I have a Tormach cnc mill and I want to try fly cutting some aluminum for a great finish.

I have a 1/2" set screw tool holder for the Mill. I'm thinking I need these two items:

http://littlemachineshop.com/products/product_view.php?ProductID=1152

http://littlemachineshop.com/products/product_view.php?ProductID=1231

If the above is correct, my question is how do I sharpen the end of the cutting tool. In addition to the mill, I have a grinder and drill press.

Thanks!





 
Grinding a bit for a fly cutter is not really all that different than grinding a lathe bit. Obviously the point of the tool has to touch the work first and the edge that is nearly parallel to the work has to have a slight clearance.

For instructions on how to do this see http://www.sherline.com/grinding.htm

Note figure 7 and that is how the tool should attack the work, only the tool will be rotating and the work will be stationary.

Dan
 
kvom said:
I would suggest getting a flycutter that uses carbide inserts.

I found a picture of one. It appears the inserts give you three cutting faces per insert?

With this setup I would just need to make sure the shank fits my mill.
 
There is nothing wrong with using carbide inserts but instead of a fly cutter you might consider a large milling cutter with carbide inserts and a R-8 shank. There are several types of inserts and you will need to research that to make sure that the parts all work together.

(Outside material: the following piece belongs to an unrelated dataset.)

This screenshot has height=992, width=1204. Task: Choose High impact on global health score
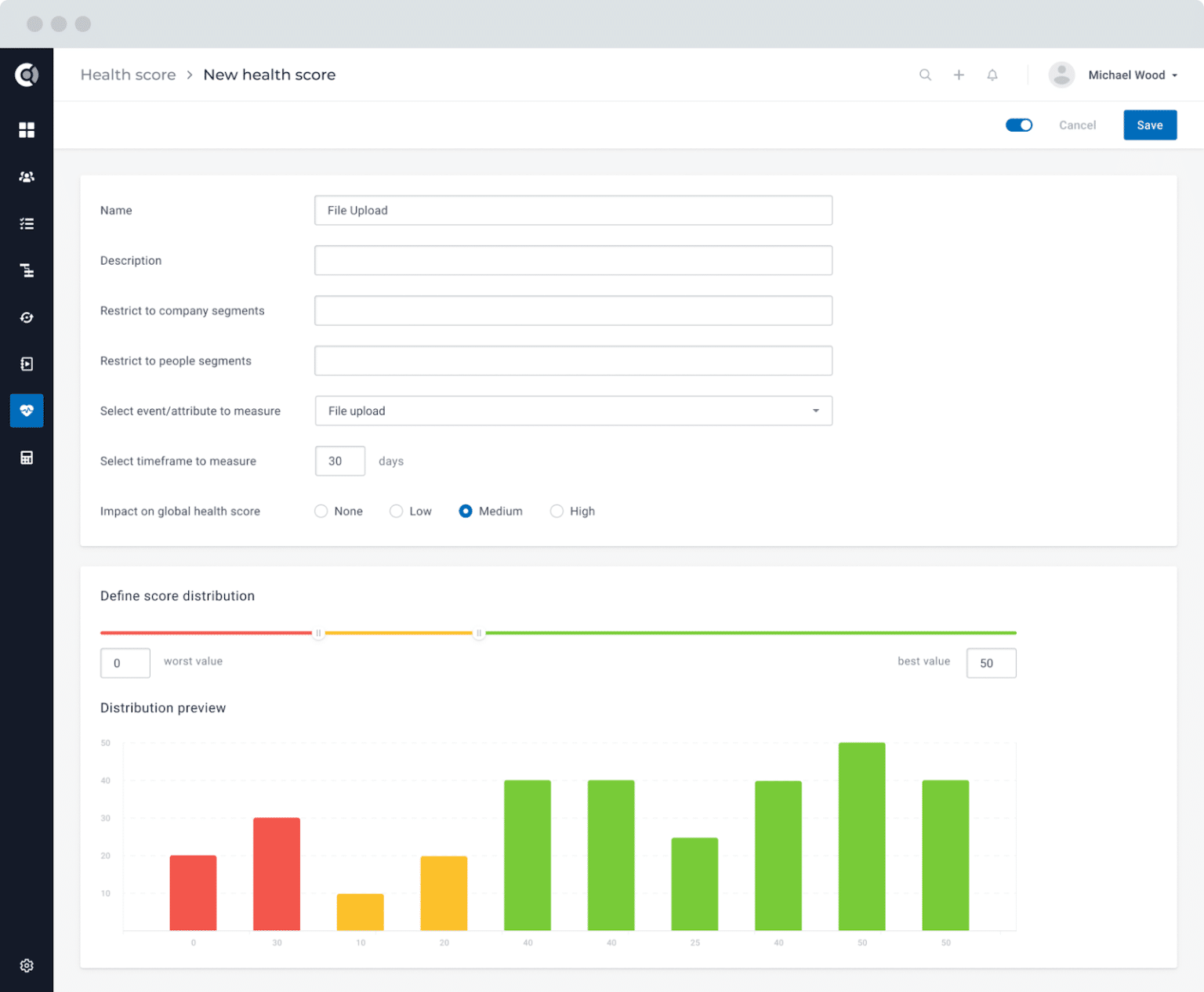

The advantage of a fly cutter is it can be used for more than simple flat surfaces. The tool bit by Bogs was new to me but it is a good one for flat surfaces. The one I described can be used to bore a hole as Bob did with his home made fly cutter on post #58 of this thread: http://www.homemodelenginemachinist.com/index.php?topic=8381.45

I have also ground up a bit for a fly cutter for trepanning which is simply cutting out a slug like a hole saw with a single tooth.

So there is more that can be done with a flycutter but you will have to learn to grind tool bits which is the first thing I was tought in shop class.

Dan
 
remout said:
Experience Level: Beginner

I have a Tormach cnc mill and I want to try fly cutting some aluminum for a great finish.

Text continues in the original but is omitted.